Originally posted by: TubaJoe123
Gotcha. Well then shoot, I probably won't take it on then. Maybe another day, when I know what I'm doing lol.
One last AFAIK consideration. The facts that the NES triggers a NMI each 1/60th of a second, it is of course a nice thing for many reasons when coding a game: sprites move at constant speed, music plays at constant speed, and so on. However, this means that between two NMI there is a specific amount of cycles (about 30000 IIRC) to calculate how make "things" happen in the next frame. In a "slow" pace game (like a chess game maybe) to have the code behave in such a way that if there is a lot to compute the computation is postponed to the next frame is of course not an issue. In an action game like gauntlet (which by the way is in my top 20 favorite NES games for sure) skipping frames to end up computing could likely end up in slowdowns (kind of like in Zelda when facing the dragon boss, for instance).

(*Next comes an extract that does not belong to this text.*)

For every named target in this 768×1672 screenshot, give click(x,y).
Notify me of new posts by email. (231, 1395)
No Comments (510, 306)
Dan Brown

So besides space on banks, I guess that another possible reason for lacking music, it is other feautures of game already drains up the processor resources: many sprites on screen, all moving, check collisions, and so on.
I am just guessing, maybe they were cheap on music like you said, but maybe they delibarately chose to give up on music to use the NES processor full potential to polish up better other aspects of the game.
Like other said, without reverse engineering it, you cannot say.